(Beginning of MATERIAL SUPPLIED)

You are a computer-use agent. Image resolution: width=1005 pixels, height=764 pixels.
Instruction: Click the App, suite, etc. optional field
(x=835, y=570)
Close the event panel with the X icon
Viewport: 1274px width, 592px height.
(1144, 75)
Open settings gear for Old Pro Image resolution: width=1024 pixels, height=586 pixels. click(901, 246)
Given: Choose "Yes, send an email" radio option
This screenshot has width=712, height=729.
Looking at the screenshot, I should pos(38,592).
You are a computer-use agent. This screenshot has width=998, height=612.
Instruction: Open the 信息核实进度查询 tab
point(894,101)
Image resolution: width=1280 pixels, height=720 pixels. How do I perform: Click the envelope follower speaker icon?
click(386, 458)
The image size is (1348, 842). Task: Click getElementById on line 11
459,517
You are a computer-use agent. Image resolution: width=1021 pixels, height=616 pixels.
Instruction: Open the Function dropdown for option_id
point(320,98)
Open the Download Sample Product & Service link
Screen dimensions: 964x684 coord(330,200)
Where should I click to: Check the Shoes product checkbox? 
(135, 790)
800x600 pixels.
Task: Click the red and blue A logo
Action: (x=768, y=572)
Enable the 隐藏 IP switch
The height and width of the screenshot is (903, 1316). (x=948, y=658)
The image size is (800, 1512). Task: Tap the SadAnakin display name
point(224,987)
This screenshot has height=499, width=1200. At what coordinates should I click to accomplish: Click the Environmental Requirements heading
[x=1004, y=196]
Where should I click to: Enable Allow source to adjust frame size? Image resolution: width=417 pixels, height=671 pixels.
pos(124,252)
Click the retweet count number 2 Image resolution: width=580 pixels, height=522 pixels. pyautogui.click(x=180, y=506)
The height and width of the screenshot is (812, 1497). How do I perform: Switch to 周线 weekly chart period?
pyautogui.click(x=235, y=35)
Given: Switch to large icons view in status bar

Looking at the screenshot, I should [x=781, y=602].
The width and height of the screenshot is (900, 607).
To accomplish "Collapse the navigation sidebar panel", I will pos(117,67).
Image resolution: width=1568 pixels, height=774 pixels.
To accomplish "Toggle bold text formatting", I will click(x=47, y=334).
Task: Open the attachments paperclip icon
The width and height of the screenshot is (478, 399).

(End of MATERIAL SUPPLIED)

Across all the entries above, how many lines hold the word "agent"? Answer with the number only.

3